Campeonato Ecuatoriano de Fútbol
- Season: 1965
- Champions: Emelec (3rd title)
- Copa Libertadores: Emelec 9 de Octubre
- Matches played: 33
- Goals scored: 77 (2.33 per match)
- Top goalscorer: Helio Cruz (8 goals)
- Biggest home win: Barcelona 5–2 El Nacional Emelec 3–0 Universidad Católica Emelec 3–0 Aucas Patria 3–0 El Nacional
- Biggest away win: El Nacional 0–2 9 de Octubre Aucas 1–3 9 de Octubre Universidad Católica 0–2 Patria
- Highest scoring: Barcelona 5–2 El Nacional

= 1965 Campeonato Ecuatoriano de Fútbol =

The 1965 Campeonato Ecuatoriano de Fútbol (Ecuadorian Football Championship) was the 7th national championship for football teams in Ecuador. Emelec won their third national title. They qualified to the 1966 Copa Libertadores along with 9 de Octubre.

==Qualified teams==
The number of teams remained the same at eight. The qualified teams included the top-four finishers from the Campeonato Interandino and the Campeonato de Guayaquil. Universidad Católica made their first appearance in the tournament.
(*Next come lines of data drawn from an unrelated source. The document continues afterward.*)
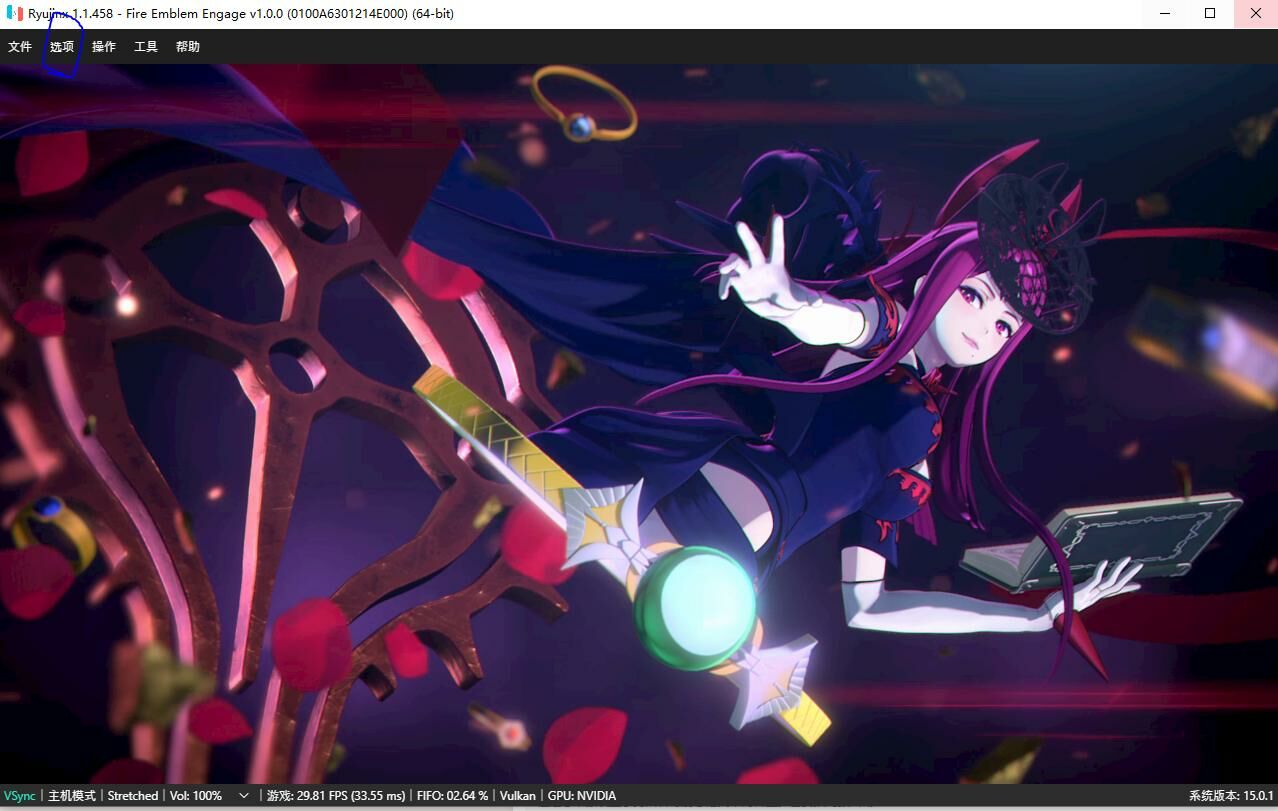Open the 工具 menu
Image resolution: width=1278 pixels, height=811 pixels.
(x=146, y=47)
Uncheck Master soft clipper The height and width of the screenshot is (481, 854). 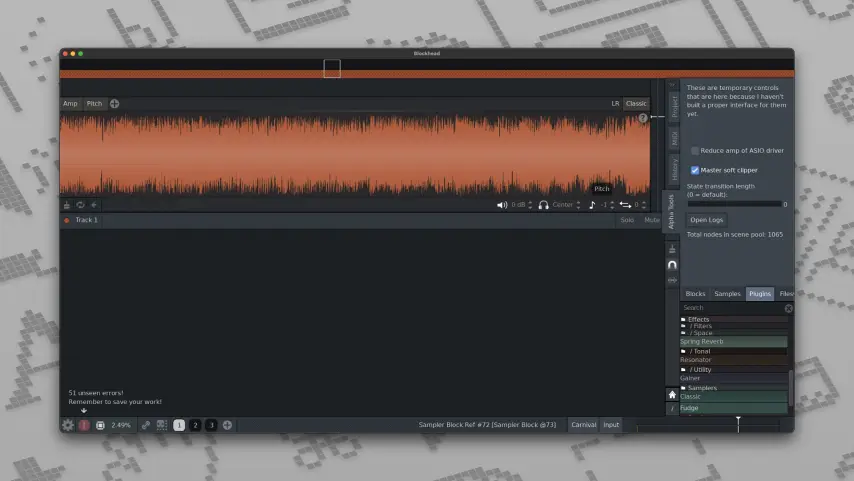(695, 170)
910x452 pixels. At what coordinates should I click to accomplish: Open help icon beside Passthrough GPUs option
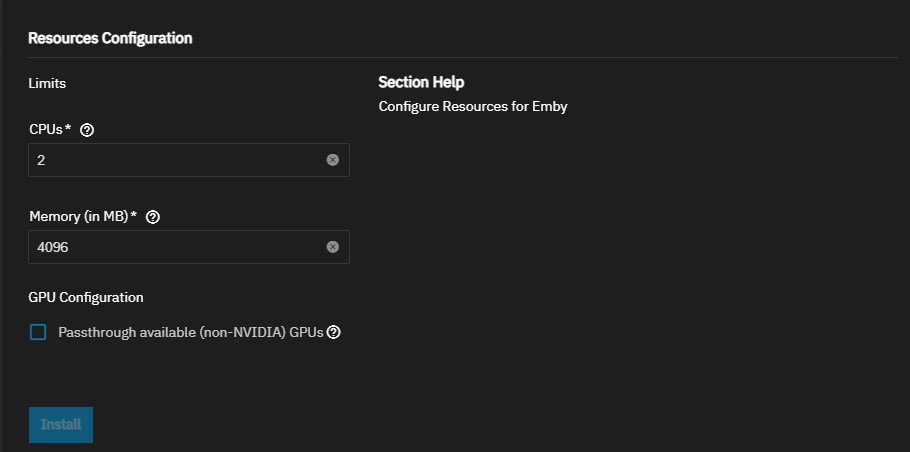[x=333, y=332]
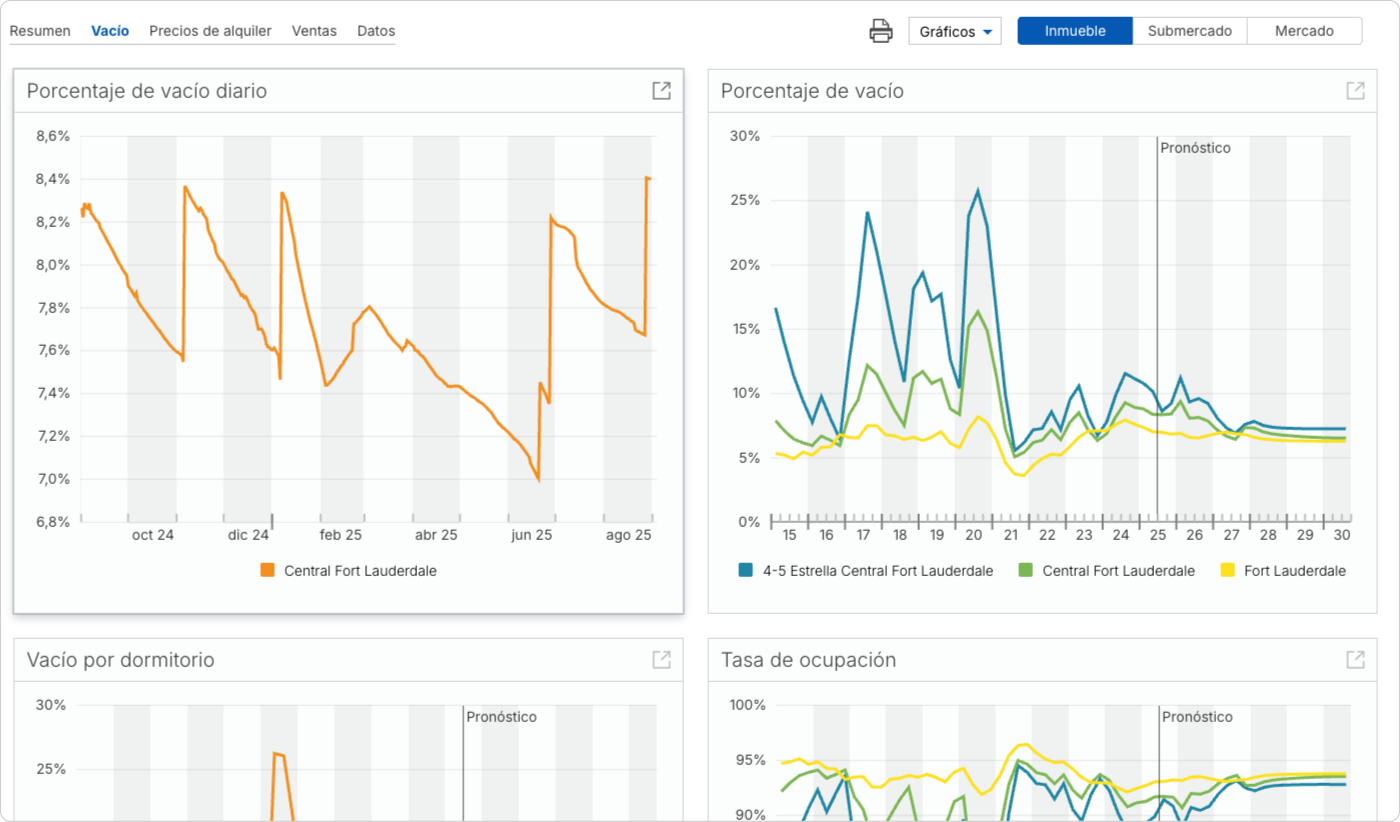Viewport: 1400px width, 822px height.
Task: Click the green Central Fort Lauderdale legend swatch
Action: (x=1025, y=571)
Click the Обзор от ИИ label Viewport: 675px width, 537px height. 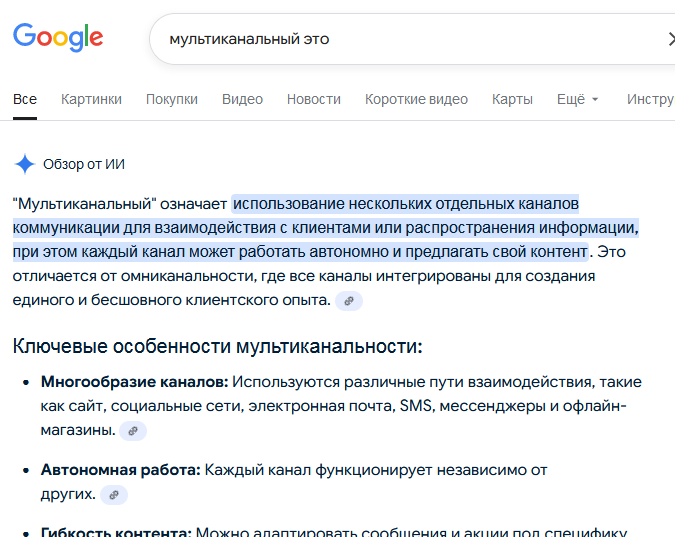(84, 164)
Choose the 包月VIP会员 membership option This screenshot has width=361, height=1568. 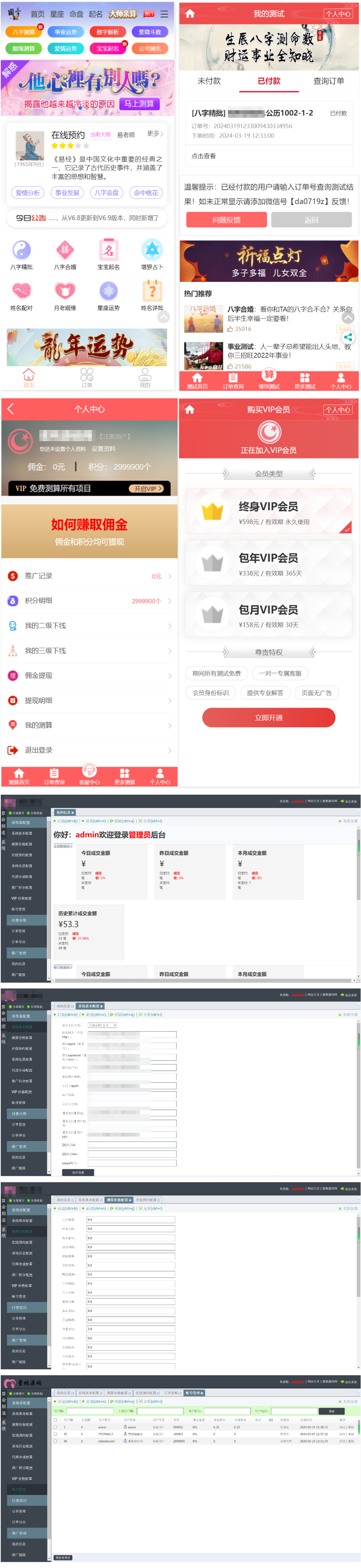click(268, 616)
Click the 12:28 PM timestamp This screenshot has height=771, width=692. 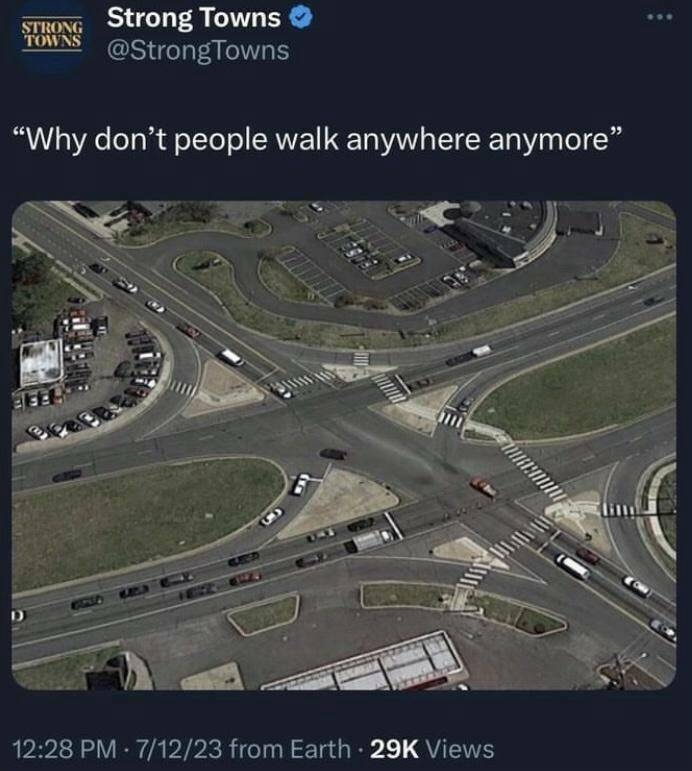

Competition: Team; Qualification method
Guayaquil 4 berths: Barcelona; 1965 Guayaquil champion
Emelec: 1965 Guayaquil runner-up
9 de Octubre: 1965 Guayaquil top-four finishers
Patria
Interandino 4 berths: Universidad Católica; 1965 Interandino champion
LDU Quito: 1965 Interandino runner-up
Aucas: 1965 Interandino top-four finishers
El Nacional

==Standings==

| Pos | Team | Pld | W | D | L | GF | GA | GD | Pts | Qualification or relegation |
| 1 | Emelec | 8 | 6 | 2 | 0 | 17 | 6 | +11 | 14 | 1966 Copa Libertadores |
| 2 | Barcelona | 8 | 4 | 3 | 1 | 14 | 10 | +4 | 11 | Playoff |
| 3 | 9 de Octubre | 8 | 5 | 1 | 2 | 10 | 7 | +3 | 11 |
| 4 | Patria | 8 | 5 | 1 | 2 | 9 | 5 | +4 | 11 |
| 5 | LDU Quito | 8 | 2 | 4 | 2 | 8 | 9 | −1 | 8 |  |
| 6 | El Nacional | 8 | 3 | 0 | 5 | 12 | 18 | −6 | 6 |
| 7 | Universidad Católica | 8 | 0 | 2 | 6 | 4 | 14 | −10 | 2 |
| 8 | Aucas | 8 | 0 | 1 | 7 | 1 | 15 | −14 | 1 |

| Campeonato Ecuatoriano de Fútbol 1965 champion |
|---|
| Emelec 3rd title |

==Results==

| Home \ Away | 9OC | BAR | EME | PAT | AUC | NAC | LDQ | CAT |
|---|---|---|---|---|---|---|---|---|
| 9 de Octubre |  |  |  |  | 0–1 | 1–2 | 0–0 | 1–0 |
| Barcelona |  |  |  |  | 0–0 | 5–2 | 1–1 | 2–0 |
| Emelec |  |  |  |  | 3–0 | 3–2 | 2–0 | 3–0 |
| Patria |  |  |  |  | 0–0 | 3–0 | 1–0 | 1–0 |
| Aucas | 1–3 | 2–2 | 0–1 | 0–0 |  |  |  |  |
| El Nacional | 0–2 | 2–1 | 2–3 | 2–0 |  |  |  |  |
| LDU Quito | 2–1 | 1–1 | 1–1 | 3–2 |  |  |  |  |
| Universidad Católica | 1–2 | 2–2 | 1–1 | 0–2 |  |  |  |  |

===Runner-up playoff===
Since 9 de Octubre, Barcelona, and Patria finished the tournament equal on points, a playoff was needed to determine who finished as the runner-up and qualified to the 1966 Copa Libertadores. Patria declined to participate. After tying at a goal apiece, 9 de Octubre was declared the runner-up since they had a better goal average throughout the season (1.37 v. 1.36).